◆ Exercise instructions
Can the data below be set down again exactly, line for line?

◆ Provided data
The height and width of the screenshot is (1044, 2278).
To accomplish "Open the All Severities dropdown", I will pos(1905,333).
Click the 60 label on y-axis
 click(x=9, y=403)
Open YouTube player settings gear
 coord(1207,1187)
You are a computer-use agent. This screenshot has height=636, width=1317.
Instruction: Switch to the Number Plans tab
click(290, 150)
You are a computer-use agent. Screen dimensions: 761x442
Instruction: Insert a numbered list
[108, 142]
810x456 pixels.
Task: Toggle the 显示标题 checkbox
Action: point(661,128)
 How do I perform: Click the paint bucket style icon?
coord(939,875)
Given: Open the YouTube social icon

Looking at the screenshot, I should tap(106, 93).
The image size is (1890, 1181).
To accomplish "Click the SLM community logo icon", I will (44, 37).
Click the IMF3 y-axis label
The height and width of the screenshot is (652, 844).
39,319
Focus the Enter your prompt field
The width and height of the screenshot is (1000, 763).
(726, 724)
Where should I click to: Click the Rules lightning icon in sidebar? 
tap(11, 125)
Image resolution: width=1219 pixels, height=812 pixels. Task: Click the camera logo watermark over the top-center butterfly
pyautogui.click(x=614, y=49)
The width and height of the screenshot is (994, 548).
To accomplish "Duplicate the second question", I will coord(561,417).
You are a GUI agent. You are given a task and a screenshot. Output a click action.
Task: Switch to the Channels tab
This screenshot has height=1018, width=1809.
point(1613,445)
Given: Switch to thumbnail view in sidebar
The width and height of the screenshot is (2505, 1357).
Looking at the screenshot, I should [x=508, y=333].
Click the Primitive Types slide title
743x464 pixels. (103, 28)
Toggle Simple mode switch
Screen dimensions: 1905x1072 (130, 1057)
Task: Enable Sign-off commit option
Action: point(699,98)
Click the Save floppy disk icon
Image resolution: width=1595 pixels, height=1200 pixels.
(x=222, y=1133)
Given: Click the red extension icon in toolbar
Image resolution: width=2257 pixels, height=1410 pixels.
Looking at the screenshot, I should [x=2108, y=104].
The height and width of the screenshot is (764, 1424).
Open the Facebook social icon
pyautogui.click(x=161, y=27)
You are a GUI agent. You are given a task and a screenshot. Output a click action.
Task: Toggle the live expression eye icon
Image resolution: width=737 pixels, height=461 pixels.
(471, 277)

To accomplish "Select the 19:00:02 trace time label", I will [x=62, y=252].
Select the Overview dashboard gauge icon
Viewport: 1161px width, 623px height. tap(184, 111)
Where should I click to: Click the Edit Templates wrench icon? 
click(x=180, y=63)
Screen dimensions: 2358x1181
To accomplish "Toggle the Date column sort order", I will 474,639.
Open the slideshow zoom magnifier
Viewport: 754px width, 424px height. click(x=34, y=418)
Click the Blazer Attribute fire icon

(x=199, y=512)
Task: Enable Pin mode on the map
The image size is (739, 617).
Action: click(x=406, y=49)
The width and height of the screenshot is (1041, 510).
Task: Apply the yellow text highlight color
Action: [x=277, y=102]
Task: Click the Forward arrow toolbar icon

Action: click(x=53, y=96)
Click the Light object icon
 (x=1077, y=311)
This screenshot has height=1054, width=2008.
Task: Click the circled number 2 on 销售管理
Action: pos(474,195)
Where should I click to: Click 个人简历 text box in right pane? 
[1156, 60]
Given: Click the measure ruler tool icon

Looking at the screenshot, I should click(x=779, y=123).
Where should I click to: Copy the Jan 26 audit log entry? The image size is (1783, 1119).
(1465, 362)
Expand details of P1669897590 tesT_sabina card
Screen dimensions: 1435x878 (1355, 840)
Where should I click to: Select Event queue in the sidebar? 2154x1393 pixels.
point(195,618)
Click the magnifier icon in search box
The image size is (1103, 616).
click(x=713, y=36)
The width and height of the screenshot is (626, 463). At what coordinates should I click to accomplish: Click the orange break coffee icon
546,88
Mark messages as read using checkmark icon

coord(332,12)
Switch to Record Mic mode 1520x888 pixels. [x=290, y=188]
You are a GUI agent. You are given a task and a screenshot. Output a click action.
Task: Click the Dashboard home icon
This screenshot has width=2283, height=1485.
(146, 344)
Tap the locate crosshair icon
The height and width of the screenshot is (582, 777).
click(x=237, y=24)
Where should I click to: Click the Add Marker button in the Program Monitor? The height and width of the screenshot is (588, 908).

◆ Output of the task
The height and width of the screenshot is (1044, 2278).
To accomplish "Open the All Severities dropdown", I will pos(1905,333).
Click the 60 label on y-axis
 click(x=9, y=403)
Open YouTube player settings gear
 coord(1207,1187)
You are a computer-use agent. This screenshot has height=636, width=1317.
Instruction: Switch to the Number Plans tab
click(290, 150)
You are a computer-use agent. Screen dimensions: 761x442
Instruction: Insert a numbered list
[108, 142]
810x456 pixels.
Task: Toggle the 显示标题 checkbox
Action: point(661,128)
 How do I perform: Click the paint bucket style icon?
coord(939,875)
Given: Open the YouTube social icon

Looking at the screenshot, I should tap(106, 93).
The image size is (1890, 1181).
To accomplish "Click the SLM community logo icon", I will (44, 37).
Click the IMF3 y-axis label
The height and width of the screenshot is (652, 844).
39,319
Focus the Enter your prompt field
The width and height of the screenshot is (1000, 763).
(726, 724)
Where should I click to: Click the Rules lightning icon in sidebar? 
tap(11, 125)
Image resolution: width=1219 pixels, height=812 pixels. Task: Click the camera logo watermark over the top-center butterfly
pyautogui.click(x=614, y=49)
The width and height of the screenshot is (994, 548).
To accomplish "Duplicate the second question", I will coord(561,417).
You are a GUI agent. You are given a task and a screenshot. Output a click action.
Task: Switch to the Channels tab
This screenshot has height=1018, width=1809.
point(1613,445)
Given: Switch to thumbnail view in sidebar
The width and height of the screenshot is (2505, 1357).
Looking at the screenshot, I should [x=508, y=333].
Click the Primitive Types slide title
743x464 pixels. (103, 28)
Toggle Simple mode switch
Screen dimensions: 1905x1072 (130, 1057)
Task: Enable Sign-off commit option
Action: point(699,98)
Click the Save floppy disk icon
Image resolution: width=1595 pixels, height=1200 pixels.
(x=222, y=1133)
Given: Click the red extension icon in toolbar
Image resolution: width=2257 pixels, height=1410 pixels.
Looking at the screenshot, I should [x=2108, y=104].
The height and width of the screenshot is (764, 1424).
Open the Facebook social icon
pyautogui.click(x=161, y=27)
You are a GUI agent. You are given a task and a screenshot. Output a click action.
Task: Toggle the live expression eye icon
Image resolution: width=737 pixels, height=461 pixels.
(471, 277)

To accomplish "Select the 19:00:02 trace time label", I will [x=62, y=252].
Select the Overview dashboard gauge icon
Viewport: 1161px width, 623px height. tap(184, 111)
Where should I click to: Click the Edit Templates wrench icon? 
click(x=180, y=63)
Screen dimensions: 2358x1181
To accomplish "Toggle the Date column sort order", I will 474,639.
Open the slideshow zoom magnifier
Viewport: 754px width, 424px height. click(x=34, y=418)
Click the Blazer Attribute fire icon

(x=199, y=512)
Task: Enable Pin mode on the map
The image size is (739, 617).
Action: click(x=406, y=49)
The width and height of the screenshot is (1041, 510).
Task: Apply the yellow text highlight color
Action: [x=277, y=102]
Task: Click the Forward arrow toolbar icon

Action: click(x=53, y=96)
Click the Light object icon
 (x=1077, y=311)
This screenshot has height=1054, width=2008.
Task: Click the circled number 2 on 销售管理
Action: pos(474,195)
Where should I click to: Click 个人简历 text box in right pane? 
[1156, 60]
Given: Click the measure ruler tool icon

Looking at the screenshot, I should click(x=779, y=123).
Where should I click to: Copy the Jan 26 audit log entry? The image size is (1783, 1119).
(1465, 362)
Expand details of P1669897590 tesT_sabina card
Screen dimensions: 1435x878 (1355, 840)
Where should I click to: Select Event queue in the sidebar? 2154x1393 pixels.
point(195,618)
Click the magnifier icon in search box
The image size is (1103, 616).
click(x=713, y=36)
The width and height of the screenshot is (626, 463). At what coordinates should I click to accomplish: Click the orange break coffee icon
546,88
Mark messages as read using checkmark icon

coord(332,12)
Switch to Record Mic mode 1520x888 pixels. [x=290, y=188]
You are a GUI agent. You are given a task and a screenshot. Output a click action.
Task: Click the Dashboard home icon
This screenshot has width=2283, height=1485.
(146, 344)
Tap the locate crosshair icon
The height and width of the screenshot is (582, 777).
click(x=237, y=24)
Where should I click to: Click the Add Marker button in the Program Monitor? The height and width of the screenshot is (588, 908).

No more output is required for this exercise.